WORK TO BE COMPLETED: Every record below must come back exactly as given.

[Data records]
§

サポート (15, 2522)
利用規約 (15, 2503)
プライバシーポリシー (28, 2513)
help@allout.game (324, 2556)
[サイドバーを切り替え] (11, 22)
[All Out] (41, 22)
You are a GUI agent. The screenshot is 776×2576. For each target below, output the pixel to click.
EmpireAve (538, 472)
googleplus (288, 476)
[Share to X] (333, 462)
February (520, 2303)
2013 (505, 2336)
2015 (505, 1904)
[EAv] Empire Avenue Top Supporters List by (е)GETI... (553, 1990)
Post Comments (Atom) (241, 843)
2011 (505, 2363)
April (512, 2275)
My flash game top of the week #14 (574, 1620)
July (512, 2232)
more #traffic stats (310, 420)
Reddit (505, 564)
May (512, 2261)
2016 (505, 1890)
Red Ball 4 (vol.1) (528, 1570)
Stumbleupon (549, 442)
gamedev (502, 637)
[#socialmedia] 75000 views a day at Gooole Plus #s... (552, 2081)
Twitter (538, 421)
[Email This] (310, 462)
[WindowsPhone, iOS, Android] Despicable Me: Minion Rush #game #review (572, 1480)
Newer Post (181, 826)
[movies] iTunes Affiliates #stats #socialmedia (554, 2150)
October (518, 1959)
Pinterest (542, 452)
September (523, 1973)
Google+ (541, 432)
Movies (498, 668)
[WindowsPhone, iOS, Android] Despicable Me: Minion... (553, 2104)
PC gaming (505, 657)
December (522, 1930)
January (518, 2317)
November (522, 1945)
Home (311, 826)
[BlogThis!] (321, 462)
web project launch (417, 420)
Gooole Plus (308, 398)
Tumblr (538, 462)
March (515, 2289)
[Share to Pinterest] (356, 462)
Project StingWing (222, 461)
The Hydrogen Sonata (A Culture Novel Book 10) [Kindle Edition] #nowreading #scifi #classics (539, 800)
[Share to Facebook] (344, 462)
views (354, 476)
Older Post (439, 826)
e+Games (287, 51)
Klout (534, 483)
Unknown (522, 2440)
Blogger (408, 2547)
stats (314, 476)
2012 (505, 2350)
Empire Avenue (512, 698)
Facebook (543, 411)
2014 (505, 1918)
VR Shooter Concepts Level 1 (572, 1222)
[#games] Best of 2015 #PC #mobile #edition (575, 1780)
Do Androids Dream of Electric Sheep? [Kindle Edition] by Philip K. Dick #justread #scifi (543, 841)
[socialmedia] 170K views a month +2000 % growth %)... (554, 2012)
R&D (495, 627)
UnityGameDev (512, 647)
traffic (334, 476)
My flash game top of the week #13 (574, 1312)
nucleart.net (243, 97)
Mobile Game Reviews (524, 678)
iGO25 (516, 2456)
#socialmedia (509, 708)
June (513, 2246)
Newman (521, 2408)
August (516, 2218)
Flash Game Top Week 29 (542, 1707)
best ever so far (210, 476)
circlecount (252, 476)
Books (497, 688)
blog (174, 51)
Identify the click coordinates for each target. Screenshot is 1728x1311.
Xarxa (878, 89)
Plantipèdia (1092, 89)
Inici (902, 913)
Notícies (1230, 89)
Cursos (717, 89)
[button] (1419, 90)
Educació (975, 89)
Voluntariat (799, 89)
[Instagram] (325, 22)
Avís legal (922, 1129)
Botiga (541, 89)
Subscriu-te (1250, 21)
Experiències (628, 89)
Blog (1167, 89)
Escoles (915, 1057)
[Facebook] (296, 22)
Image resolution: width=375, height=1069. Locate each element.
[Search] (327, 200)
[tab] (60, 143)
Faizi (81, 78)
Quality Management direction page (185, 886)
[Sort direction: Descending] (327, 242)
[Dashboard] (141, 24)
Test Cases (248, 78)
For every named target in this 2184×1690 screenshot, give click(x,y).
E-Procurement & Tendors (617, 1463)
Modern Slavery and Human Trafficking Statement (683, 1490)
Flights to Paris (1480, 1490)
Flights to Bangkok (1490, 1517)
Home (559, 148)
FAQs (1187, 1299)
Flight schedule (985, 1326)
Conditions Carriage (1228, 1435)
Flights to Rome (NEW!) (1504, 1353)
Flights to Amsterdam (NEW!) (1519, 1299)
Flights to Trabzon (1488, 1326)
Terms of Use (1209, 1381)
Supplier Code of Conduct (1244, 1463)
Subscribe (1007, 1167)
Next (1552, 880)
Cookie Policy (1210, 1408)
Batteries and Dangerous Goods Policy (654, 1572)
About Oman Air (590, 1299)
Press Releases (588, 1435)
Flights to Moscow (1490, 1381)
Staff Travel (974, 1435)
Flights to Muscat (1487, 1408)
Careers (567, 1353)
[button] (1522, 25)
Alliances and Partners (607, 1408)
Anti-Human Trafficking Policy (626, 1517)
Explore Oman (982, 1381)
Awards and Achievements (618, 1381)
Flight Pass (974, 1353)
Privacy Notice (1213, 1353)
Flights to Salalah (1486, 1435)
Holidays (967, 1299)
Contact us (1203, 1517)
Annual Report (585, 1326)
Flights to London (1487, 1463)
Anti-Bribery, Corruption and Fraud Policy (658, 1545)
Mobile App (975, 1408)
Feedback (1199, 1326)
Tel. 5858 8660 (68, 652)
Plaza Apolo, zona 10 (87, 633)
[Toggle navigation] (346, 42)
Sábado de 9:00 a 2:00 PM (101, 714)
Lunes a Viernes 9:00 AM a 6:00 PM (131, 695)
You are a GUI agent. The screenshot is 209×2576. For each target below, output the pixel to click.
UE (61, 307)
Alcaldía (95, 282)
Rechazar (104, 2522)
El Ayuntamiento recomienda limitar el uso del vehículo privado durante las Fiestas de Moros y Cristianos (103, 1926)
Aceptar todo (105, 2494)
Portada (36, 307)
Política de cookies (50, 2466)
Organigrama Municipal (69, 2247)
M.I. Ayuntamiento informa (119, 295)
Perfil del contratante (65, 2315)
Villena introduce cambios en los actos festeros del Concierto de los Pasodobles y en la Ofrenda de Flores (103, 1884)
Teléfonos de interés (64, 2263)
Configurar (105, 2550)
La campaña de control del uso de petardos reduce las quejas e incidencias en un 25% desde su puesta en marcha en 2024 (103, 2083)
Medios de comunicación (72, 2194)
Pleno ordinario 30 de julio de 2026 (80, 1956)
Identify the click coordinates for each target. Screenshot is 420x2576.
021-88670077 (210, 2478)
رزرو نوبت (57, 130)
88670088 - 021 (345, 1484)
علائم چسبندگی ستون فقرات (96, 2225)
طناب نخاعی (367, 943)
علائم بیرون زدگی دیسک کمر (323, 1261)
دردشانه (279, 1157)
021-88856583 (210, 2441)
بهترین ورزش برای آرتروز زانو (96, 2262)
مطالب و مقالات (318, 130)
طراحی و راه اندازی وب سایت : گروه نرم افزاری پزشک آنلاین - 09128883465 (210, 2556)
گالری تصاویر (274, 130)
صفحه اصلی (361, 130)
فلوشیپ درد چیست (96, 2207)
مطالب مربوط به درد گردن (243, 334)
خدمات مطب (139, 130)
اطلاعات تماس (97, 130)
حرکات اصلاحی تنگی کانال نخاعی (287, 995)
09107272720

§

SOLUTION TO THIS EXERCISE:
サポート (15, 2522)
利用規約 (15, 2503)
プライバシーポリシー (28, 2513)
help@allout.game (324, 2556)
[サイドバーを切り替え] (11, 22)
[All Out] (41, 22)
You are a GUI agent. The screenshot is 776×2576. For each target below, output the pixel to click.
EmpireAve (538, 472)
googleplus (288, 476)
[Share to X] (333, 462)
February (520, 2303)
2013 (505, 2336)
2015 (505, 1904)
[EAv] Empire Avenue Top Supporters List by (е)GETI... (553, 1990)
Post Comments (Atom) (241, 843)
2011 (505, 2363)
April (512, 2275)
My flash game top of the week #14 (574, 1620)
July (512, 2232)
more #traffic stats (310, 420)
Reddit (505, 564)
May (512, 2261)
2016 (505, 1890)
Red Ball 4 (vol.1) (528, 1570)
Stumbleupon (549, 442)
gamedev (502, 637)
[#socialmedia] 75000 views a day at Gooole Plus #s... (552, 2081)
Twitter (538, 421)
[Email This] (310, 462)
[WindowsPhone, iOS, Android] Despicable Me: Minion Rush #game #review (572, 1480)
Newer Post (181, 826)
[movies] iTunes Affiliates #stats #socialmedia (554, 2150)
October (518, 1959)
Pinterest (542, 452)
September (523, 1973)
Google+ (541, 432)
Movies (498, 668)
[WindowsPhone, iOS, Android] Despicable Me: Minion... (553, 2104)
PC gaming (505, 657)
December (522, 1930)
January (518, 2317)
November (522, 1945)
Home (311, 826)
[BlogThis!] (321, 462)
web project launch (417, 420)
Gooole Plus (308, 398)
Tumblr (538, 462)
March (515, 2289)
[Share to Pinterest] (356, 462)
Project StingWing (222, 461)
The Hydrogen Sonata (A Culture Novel Book 10) [Kindle Edition] #nowreading #scifi #classics (539, 800)
[Share to Facebook] (344, 462)
views (354, 476)
Older Post (439, 826)
e+Games (287, 51)
Klout (534, 483)
Unknown (522, 2440)
Blogger (408, 2547)
stats (314, 476)
2012 (505, 2350)
Empire Avenue (512, 698)
Facebook (543, 411)
2014 (505, 1918)
VR Shooter Concepts Level 1 (572, 1222)
[#games] Best of 2015 #PC #mobile #edition (575, 1780)
Do Androids Dream of Electric Sheep? [Kindle Edition] by Philip K. Dick #justread #scifi (543, 841)
[socialmedia] 170K views a month +2000 % growth %)... (554, 2012)
R&D (495, 627)
UnityGameDev (512, 647)
traffic (334, 476)
My flash game top of the week #13 (574, 1312)
nucleart.net (243, 97)
Mobile Game Reviews (524, 678)
iGO25 (516, 2456)
#socialmedia (509, 708)
June (513, 2246)
Newman (521, 2408)
August (516, 2218)
Flash Game Top Week 29 (542, 1707)
best ever so far (210, 476)
circlecount (252, 476)
Books (497, 688)
blog (174, 51)
Identify the click coordinates for each target. Screenshot is 1728x1311.
Xarxa (878, 89)
Plantipèdia (1092, 89)
Inici (902, 913)
Notícies (1230, 89)
Cursos (717, 89)
[button] (1419, 90)
Educació (975, 89)
Voluntariat (799, 89)
[Instagram] (325, 22)
Avís legal (922, 1129)
Botiga (541, 89)
Subscriu-te (1250, 21)
Experiències (628, 89)
Blog (1167, 89)
Escoles (915, 1057)
[Facebook] (296, 22)
Image resolution: width=375, height=1069. Locate each element.
[Search] (327, 200)
[tab] (60, 143)
Faizi (81, 78)
Quality Management direction page (185, 886)
[Sort direction: Descending] (327, 242)
[Dashboard] (141, 24)
Test Cases (248, 78)
For every named target in this 2184×1690 screenshot, give click(x,y).
E-Procurement & Tendors (617, 1463)
Modern Slavery and Human Trafficking Statement (683, 1490)
Flights to Paris (1480, 1490)
Flights to Bangkok (1490, 1517)
Home (559, 148)
FAQs (1187, 1299)
Flight schedule (985, 1326)
Conditions Carriage (1228, 1435)
Flights to Rome (NEW!) (1504, 1353)
Flights to Amsterdam (NEW!) (1519, 1299)
Flights to Trabzon (1488, 1326)
Terms of Use (1209, 1381)
Supplier Code of Conduct (1244, 1463)
Subscribe (1007, 1167)
Next (1552, 880)
Cookie Policy (1210, 1408)
Batteries and Dangerous Goods Policy (654, 1572)
About Oman Air (590, 1299)
Press Releases (588, 1435)
Flights to Moscow (1490, 1381)
Staff Travel (974, 1435)
Flights to Muscat (1487, 1408)
Careers (567, 1353)
[button] (1522, 25)
Alliances and Partners (607, 1408)
Anti-Human Trafficking Policy (626, 1517)
Explore Oman (982, 1381)
Awards and Achievements (618, 1381)
Flight Pass (974, 1353)
Privacy Notice (1213, 1353)
Flights to Salalah (1486, 1435)
Holidays (967, 1299)
Contact us (1203, 1517)
Annual Report (585, 1326)
Flights to London (1487, 1463)
Anti-Bribery, Corruption and Fraud Policy (658, 1545)
Mobile App (975, 1408)
Feedback (1199, 1326)
Tel. 5858 8660 (68, 652)
Plaza Apolo, zona 10 (87, 633)
[Toggle navigation] (346, 42)
Sábado de 9:00 a 2:00 PM (101, 714)
Lunes a Viernes 9:00 AM a 6:00 PM (131, 695)
You are a GUI agent. The screenshot is 209×2576. For each target below, output the pixel to click.
UE (61, 307)
Alcaldía (95, 282)
Rechazar (104, 2522)
El Ayuntamiento recomienda limitar el uso del vehículo privado durante las Fiestas de Moros y Cristianos (103, 1926)
Aceptar todo (105, 2494)
Portada (36, 307)
Política de cookies (50, 2466)
Organigrama Municipal (69, 2247)
M.I. Ayuntamiento informa (119, 295)
Perfil del contratante (65, 2315)
Villena introduce cambios en los actos festeros del Concierto de los Pasodobles y en la Ofrenda de Flores (103, 1884)
Teléfonos de interés (64, 2263)
Configurar (105, 2550)
La campaña de control del uso de petardos reduce las quejas e incidencias en un 25% desde su puesta en marcha en 2024 (103, 2083)
Medios de comunicación (72, 2194)
Pleno ordinario 30 de julio de 2026 (80, 1956)
Identify the click coordinates for each target. Screenshot is 420x2576.
021-88670077 (210, 2478)
رزرو نوبت (57, 130)
88670088 - 021 (345, 1484)
علائم چسبندگی ستون فقرات (96, 2225)
طناب نخاعی (367, 943)
علائم بیرون زدگی دیسک کمر (323, 1261)
دردشانه (279, 1157)
021-88856583 (210, 2441)
بهترین ورزش برای آرتروز زانو (96, 2262)
مطالب و مقالات (318, 130)
طراحی و راه اندازی وب سایت : گروه نرم افزاری پزشک آنلاین - 09128883465 (210, 2556)
گالری تصاویر (274, 130)
صفحه اصلی (361, 130)
فلوشیپ درد چیست (96, 2207)
مطالب مربوط به درد گردن (243, 334)
خدمات مطب (139, 130)
اطلاعات تماس (97, 130)
حرکات اصلاحی تنگی کانال نخاعی (287, 995)
09107272720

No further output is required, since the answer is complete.